Bei der Dosierung der Pflanzenschutzmittel spielt die zu benetzende Oberfläche der Blätter und später auch der Dolden eine wesentliche Rolle. Damit einher geht eine ausreichende Wasseraufwandmenge, um genügend Wirkstoff an die zu schützenden Pflanzenteile zu transportieren. In der Vergangenheit wurden daher Konzentrationsangaben verwendet, die es ermöglichten, in Abhängigkeit vom Entwicklungsstadium und der Blattmasse die notwendige Wirkstoffmenge zu applizieren. Insbesondere bei der Anwendung von Kontaktmitteln ist eine gleichmäßige Benetzung mit ausreichend Wirkstoff entscheidend für den Bekämpfungserfolg. Um die verschiedenen Dosiermodelle bzgl. ihrer Eignung bewerten zu können, sollten sich diese stets an dem Referenzwert „gemessene Blatt- und Doldenfläche“ orientieren (Abb. 4.15).
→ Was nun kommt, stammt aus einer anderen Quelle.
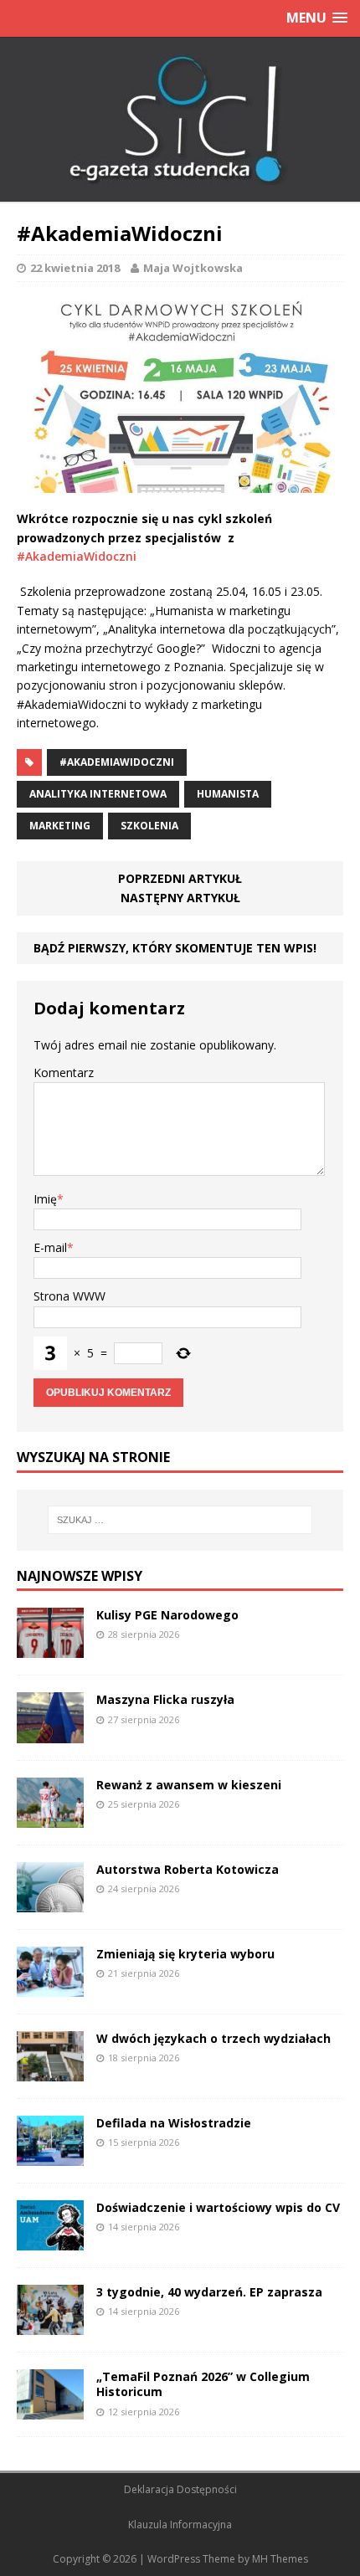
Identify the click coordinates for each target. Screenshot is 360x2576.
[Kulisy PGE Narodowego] (50, 1648)
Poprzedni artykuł (180, 878)
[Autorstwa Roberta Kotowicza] (50, 1902)
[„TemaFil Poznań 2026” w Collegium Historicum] (50, 2410)
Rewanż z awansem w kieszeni (188, 1785)
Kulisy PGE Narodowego (167, 1615)
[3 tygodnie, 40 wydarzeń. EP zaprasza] (50, 2325)
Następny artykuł (180, 898)
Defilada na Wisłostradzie (173, 2123)
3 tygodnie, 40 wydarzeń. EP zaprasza (209, 2292)
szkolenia (149, 825)
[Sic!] (180, 120)
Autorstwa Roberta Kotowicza (187, 1869)
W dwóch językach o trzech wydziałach (213, 2038)
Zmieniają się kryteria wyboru (185, 1954)
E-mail (50, 1247)
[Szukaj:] (180, 1520)
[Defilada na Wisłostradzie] (50, 2156)
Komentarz (63, 1072)
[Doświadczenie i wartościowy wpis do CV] (50, 2241)
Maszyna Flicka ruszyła (165, 1699)
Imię (45, 1199)
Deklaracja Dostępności (180, 2489)
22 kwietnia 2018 (75, 267)
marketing (59, 825)
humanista (228, 794)
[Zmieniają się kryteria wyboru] (50, 1986)
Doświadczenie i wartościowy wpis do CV (218, 2207)
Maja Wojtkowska (193, 267)
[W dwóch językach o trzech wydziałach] (50, 2072)
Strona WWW (69, 1296)
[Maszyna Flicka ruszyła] (50, 1733)
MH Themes (280, 2559)
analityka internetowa (98, 794)
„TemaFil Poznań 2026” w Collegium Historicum (203, 2383)
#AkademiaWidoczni (76, 556)
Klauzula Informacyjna (180, 2524)
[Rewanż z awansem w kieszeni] (50, 1817)
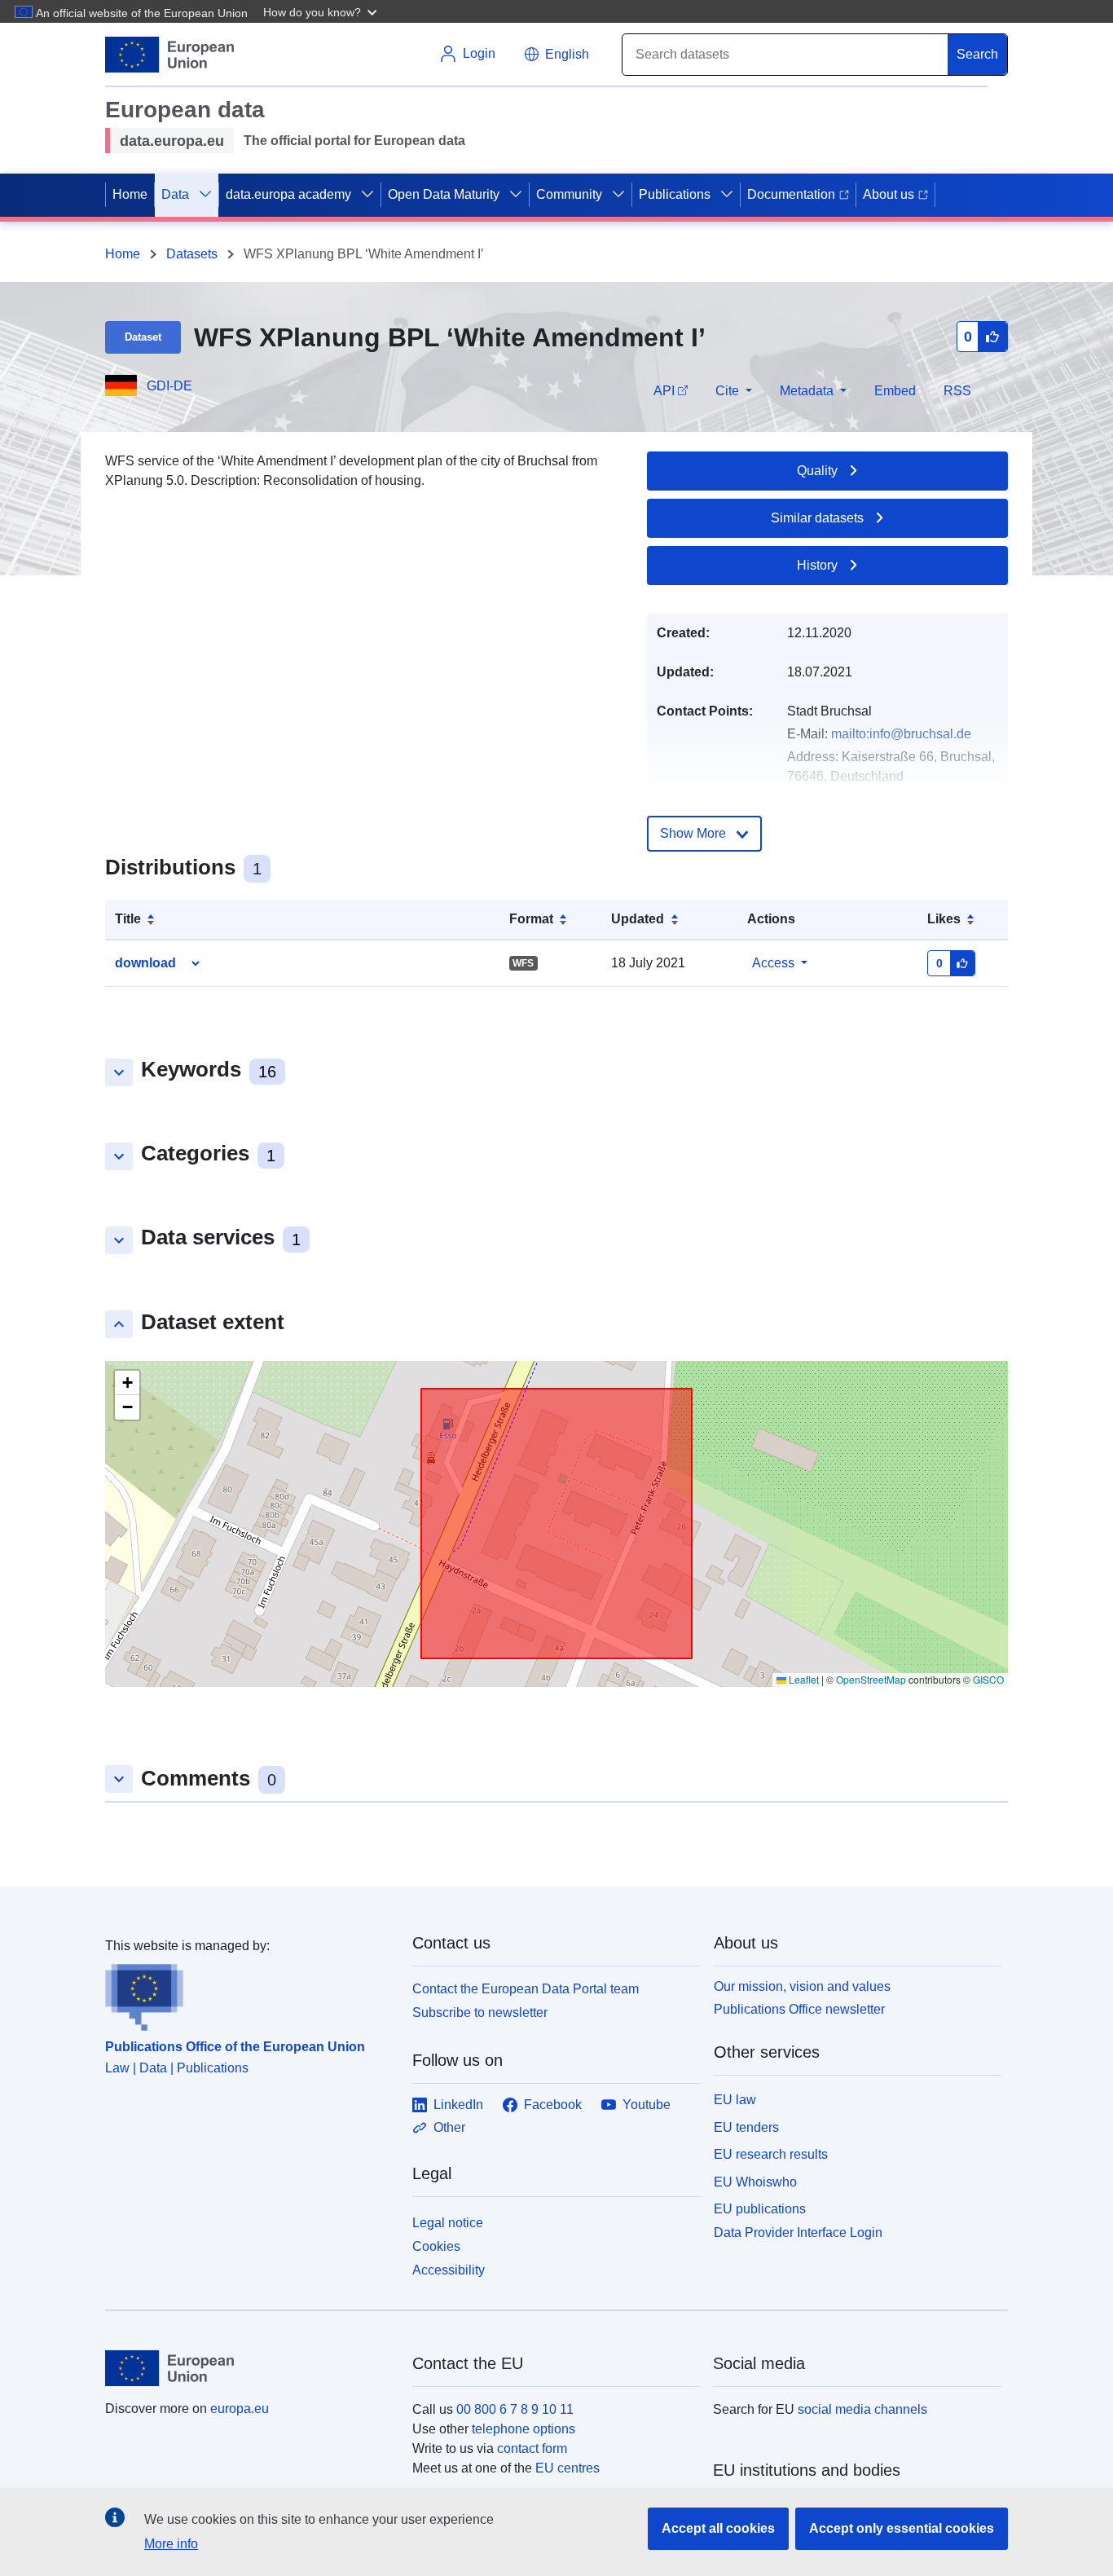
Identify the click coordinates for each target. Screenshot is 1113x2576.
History (817, 565)
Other (449, 2127)
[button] (322, 11)
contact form (532, 2448)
Abb. 4.15: Prozentuale Veränderung der Dosiermodelle in Abhängigkeit vom Endwert am 19. August bei der Sorte Perle
Alle errechneten Modelle (LWA, TRV-Reihe und TRV-Zylinder) und auch das aktuelle, stadienbasierte Stufenmodell eilen der tatsächlichen Blatt- und Doldenfläche etwas voraus. Am deutlichsten unterscheiden sich die LWA-Modelle. Problematisch ist hier vor allem der hohe Anstieg in frühen Stadien der Hopfenpflanzen. Die Formel der LWA berücksichtigt nur die Wuchshöhe der Triebe. Zu Beginn der Vegetation haben die Pflanzen zwar schnell große Trieblängen erreicht, die tatsächlichen Laubflächen sind aber aufgrund kleiner, weniger Blätter noch gering. Aus diesem Grund ergeben sich die großen Abweichungen zwischen beiden LWA-Modellen und der Realität. Ein weiteres Problem dieses Modells stellt das Erreichen der maximalen Gerüsthöhe dar. Sobald die Triebe Ende Juni mit ca. 7 m ihre maximale Wuchshöhe erreicht haben, verändert sich der Wert der LWA nicht mehr, da die Wuchshöhe konstant bleibt. Tatsächlich istjedoch ab diesem Datum noch ein deutlicher Anstieg der Laubflächen und später der Doldenoberfläche zu erkennen, welcher im LWA-Modell nicht berücksichtigt werden kann. Besser passen die TRV-Modelle. Zu Beginn der Vegetation kommen diese den gemessenen Laubflächen am nächsten, da neben der Wuchshöhe auch die Breite der Pflanzen berücksichtigt wird. Ab Mitte Juni ist dann ein stärkerer Anstieg zu erkennen. Dieser begründet sich durch stark wachsende Seitentriebe, die den Durchmesser der Rebe stark vergrößern und somit auch das scheinbare Volumen steigen lassen. Das Volumen der Pflanzen steigt in Realität zwar weiter an, aber nicht so stark wie durch das TRV-Modell berechnet wird. Interessant ist in der grafischen Darstellung, dass das bisherige stadienbasierte Stufenmodell gute Parallelen mit den TRV-Modellen aufweist. Dies ist auch naheliegend, da für eine Benetzung aller Pflanzenteile hauptsächlich die Pflanzenmasse und somit das Volumen maßgeblich ist und nicht die Fläche einer fiktiven Laubwand, die sich nach Erreichen der Gerüsthöhe nicht mehr ändert. Für den Hopfenbau eignet sich das aktuelle Modell also nach wie vor am besten. Sollte dieses aber aus administrativen Gründen abgelöst werden, wird z. B. mit Korrekturfaktoren oder Konzentrationshinweisen eine Anpassung des neuen Dosiermodells an den tatsächlichen Blattflächenzuwachs des Hopfens nötig sein.